Rebâtir vite et bien
L'ampleur des destructions est immense. Mais cet état de fait n'empêche pas les autorités ukrainiennes de s'atteler, sans attendre la fin de la guerre, à la reconstruction du pays. Un peu partout, comme à Ovroutch, les autorités réparent des bâtiments détruits, déminent les sols, reconstruisent des artères et rétablissent l'alimentation électrique. "Les Ukrainiens reconstruisent dès que les choses sont détruites, notamment grâce à l'aide de la diaspora, c'est pour eux une forme de résistance", explique François Grünewald, directeur général du groupe Urgence Réhabilitation Développement. Les autorités locales ukrainiennes "n'ont pas attendu l'aide internationale pour démarrer", note le spécialiste, d'autant que l'urgence est de s'assurer que "les habitants puissent vivre alors qu'il fait très froid".
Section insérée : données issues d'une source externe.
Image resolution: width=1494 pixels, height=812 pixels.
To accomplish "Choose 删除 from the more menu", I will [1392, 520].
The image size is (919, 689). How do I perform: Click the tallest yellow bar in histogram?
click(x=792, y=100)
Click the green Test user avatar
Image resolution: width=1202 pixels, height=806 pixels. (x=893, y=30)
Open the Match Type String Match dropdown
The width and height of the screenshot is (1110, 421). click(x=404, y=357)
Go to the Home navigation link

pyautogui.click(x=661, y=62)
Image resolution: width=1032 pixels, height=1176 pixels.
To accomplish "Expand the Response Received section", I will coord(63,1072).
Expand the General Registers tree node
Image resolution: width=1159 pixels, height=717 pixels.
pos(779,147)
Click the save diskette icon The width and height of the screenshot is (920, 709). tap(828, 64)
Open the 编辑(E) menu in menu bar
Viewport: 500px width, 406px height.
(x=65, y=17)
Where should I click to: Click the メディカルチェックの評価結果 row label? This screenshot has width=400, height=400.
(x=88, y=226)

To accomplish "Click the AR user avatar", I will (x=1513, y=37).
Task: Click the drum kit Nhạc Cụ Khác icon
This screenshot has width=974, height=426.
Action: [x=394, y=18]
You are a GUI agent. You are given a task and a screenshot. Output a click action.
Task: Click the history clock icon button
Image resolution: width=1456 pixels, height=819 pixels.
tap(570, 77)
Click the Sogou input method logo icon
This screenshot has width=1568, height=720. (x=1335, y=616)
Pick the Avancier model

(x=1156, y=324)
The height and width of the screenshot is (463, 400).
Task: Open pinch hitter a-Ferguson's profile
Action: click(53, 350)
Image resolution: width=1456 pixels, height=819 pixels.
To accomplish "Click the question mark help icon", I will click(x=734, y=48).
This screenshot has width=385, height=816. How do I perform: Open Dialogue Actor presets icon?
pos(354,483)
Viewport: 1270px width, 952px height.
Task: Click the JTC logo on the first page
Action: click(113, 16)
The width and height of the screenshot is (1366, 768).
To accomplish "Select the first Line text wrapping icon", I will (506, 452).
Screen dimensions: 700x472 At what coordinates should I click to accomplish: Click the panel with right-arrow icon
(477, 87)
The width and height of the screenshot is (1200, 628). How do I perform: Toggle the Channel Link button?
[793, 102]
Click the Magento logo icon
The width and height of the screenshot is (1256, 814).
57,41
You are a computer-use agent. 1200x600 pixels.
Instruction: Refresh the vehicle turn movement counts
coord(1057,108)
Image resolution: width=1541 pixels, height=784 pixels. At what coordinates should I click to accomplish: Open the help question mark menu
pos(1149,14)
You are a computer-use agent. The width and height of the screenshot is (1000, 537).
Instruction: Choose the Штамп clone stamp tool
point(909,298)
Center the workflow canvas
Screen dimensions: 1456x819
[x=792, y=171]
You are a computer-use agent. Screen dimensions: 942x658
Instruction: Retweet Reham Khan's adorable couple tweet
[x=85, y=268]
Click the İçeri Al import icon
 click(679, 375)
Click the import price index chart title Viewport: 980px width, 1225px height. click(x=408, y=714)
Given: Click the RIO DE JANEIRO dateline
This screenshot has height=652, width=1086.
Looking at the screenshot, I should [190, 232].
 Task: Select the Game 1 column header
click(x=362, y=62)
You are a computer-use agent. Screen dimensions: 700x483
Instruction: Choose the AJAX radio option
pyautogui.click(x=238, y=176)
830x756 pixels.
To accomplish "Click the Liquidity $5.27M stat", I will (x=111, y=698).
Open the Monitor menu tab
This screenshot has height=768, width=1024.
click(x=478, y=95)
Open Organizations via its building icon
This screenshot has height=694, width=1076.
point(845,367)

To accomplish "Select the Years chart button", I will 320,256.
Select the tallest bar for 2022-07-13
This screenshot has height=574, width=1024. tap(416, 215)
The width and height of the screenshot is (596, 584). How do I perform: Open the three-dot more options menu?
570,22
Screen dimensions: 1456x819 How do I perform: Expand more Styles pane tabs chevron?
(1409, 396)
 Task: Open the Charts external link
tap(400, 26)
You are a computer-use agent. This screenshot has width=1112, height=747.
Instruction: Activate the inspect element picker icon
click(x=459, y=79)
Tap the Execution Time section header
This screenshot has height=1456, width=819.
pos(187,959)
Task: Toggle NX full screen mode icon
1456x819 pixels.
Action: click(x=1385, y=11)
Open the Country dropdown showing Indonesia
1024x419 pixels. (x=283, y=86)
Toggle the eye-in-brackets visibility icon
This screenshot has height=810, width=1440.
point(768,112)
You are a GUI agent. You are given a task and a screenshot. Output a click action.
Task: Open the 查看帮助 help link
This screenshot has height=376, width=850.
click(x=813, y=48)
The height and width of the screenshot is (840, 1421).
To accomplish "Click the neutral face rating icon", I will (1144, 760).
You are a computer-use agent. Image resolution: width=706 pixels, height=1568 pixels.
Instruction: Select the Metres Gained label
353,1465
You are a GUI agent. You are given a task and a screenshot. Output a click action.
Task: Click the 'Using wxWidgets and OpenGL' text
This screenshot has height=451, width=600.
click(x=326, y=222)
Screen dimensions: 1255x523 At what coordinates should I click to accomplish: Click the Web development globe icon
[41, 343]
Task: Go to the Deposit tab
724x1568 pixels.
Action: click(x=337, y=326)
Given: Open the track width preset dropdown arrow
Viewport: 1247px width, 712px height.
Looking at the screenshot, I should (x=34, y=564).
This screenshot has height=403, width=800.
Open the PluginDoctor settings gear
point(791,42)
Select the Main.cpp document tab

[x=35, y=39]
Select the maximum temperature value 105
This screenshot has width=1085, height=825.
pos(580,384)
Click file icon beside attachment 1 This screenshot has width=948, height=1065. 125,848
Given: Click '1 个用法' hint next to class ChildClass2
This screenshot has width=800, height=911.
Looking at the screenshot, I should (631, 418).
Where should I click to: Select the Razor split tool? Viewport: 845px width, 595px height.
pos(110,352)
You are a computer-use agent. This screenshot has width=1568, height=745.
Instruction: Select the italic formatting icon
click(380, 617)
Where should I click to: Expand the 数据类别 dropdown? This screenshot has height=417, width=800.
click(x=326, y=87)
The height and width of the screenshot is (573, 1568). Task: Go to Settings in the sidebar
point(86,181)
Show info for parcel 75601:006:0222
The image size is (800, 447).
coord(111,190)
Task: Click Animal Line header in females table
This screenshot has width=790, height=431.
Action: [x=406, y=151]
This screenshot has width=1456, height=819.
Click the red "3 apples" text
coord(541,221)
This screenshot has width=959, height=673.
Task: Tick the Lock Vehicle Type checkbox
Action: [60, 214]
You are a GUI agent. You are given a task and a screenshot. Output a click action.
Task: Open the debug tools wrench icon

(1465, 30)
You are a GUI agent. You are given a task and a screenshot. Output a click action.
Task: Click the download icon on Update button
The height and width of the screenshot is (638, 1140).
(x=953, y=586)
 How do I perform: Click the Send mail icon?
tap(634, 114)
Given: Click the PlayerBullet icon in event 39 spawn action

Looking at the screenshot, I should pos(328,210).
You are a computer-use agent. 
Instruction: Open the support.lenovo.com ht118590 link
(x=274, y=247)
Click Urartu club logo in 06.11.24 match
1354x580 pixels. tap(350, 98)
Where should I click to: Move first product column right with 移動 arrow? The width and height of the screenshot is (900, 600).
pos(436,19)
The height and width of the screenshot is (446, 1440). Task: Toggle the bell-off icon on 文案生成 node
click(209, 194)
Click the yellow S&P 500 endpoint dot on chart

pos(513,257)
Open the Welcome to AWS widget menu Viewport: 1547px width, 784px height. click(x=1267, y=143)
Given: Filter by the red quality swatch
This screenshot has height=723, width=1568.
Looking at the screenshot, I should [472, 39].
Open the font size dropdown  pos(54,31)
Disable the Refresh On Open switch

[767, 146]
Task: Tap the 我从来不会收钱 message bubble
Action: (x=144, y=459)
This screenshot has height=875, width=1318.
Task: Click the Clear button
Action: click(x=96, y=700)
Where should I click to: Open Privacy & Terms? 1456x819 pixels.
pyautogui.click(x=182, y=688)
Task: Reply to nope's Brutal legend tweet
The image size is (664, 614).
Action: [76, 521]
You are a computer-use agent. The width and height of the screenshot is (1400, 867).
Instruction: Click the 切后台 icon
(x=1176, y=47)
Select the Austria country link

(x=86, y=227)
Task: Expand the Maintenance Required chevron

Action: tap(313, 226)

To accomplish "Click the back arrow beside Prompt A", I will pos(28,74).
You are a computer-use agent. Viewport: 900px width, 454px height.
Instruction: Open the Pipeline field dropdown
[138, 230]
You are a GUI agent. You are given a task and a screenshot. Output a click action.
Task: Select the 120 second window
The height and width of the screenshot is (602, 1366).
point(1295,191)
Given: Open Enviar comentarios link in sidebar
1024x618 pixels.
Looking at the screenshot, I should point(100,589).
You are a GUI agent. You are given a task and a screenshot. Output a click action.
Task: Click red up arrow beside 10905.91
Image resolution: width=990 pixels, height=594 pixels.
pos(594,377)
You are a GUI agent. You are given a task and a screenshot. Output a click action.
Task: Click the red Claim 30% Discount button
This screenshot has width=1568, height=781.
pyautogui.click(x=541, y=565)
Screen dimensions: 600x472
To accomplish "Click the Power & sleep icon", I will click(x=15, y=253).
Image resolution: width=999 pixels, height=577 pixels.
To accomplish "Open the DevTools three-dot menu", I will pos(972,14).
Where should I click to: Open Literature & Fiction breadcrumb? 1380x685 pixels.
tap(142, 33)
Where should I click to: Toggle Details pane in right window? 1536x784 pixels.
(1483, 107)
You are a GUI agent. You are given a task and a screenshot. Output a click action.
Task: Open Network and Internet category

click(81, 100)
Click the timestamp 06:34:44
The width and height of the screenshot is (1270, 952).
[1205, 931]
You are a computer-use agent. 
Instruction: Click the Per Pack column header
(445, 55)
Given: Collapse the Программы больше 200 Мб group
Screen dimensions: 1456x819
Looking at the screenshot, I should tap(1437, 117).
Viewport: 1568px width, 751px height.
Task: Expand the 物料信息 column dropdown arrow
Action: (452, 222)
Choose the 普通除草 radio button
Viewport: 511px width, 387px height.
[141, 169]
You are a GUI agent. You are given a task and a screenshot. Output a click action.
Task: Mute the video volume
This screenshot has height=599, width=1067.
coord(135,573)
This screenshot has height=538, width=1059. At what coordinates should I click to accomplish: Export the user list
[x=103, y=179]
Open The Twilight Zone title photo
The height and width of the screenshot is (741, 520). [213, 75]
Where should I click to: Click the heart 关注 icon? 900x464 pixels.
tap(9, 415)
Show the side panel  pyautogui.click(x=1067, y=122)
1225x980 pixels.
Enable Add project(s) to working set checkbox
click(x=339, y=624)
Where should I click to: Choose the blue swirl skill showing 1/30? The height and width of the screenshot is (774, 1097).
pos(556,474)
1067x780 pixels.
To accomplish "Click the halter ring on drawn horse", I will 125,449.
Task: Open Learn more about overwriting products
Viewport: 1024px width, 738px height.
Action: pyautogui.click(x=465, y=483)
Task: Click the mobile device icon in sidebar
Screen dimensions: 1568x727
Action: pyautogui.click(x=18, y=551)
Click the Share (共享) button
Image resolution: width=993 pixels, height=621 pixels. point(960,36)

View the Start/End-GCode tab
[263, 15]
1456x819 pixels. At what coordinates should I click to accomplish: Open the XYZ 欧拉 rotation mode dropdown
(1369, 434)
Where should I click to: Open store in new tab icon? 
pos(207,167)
L'effort de reconstruction mobilise toutes les couches de la société, des citoyens au gouvernement de Volodymyr Zelensky... mais aussi des acteurs étrangers. L'école d'Ovroutch est par exemple un projet financé par l'Estonie*, qui achemine des modules préfabriqués en Ukraine montés ensuite par des ouvriers ukrainiens. "En tant que petit pays, nous n'avons pas un PIB très élevé, ce qui restreint nos capacités d'aide. C'est pour cela que ce genre de petit projet nous permet d'agir rapidement", détaille Tiit Riisalo, directeur du Centre estonien pour le développement international, un organisme qui aide aussi à la reconstruction d'un pont à Malyn.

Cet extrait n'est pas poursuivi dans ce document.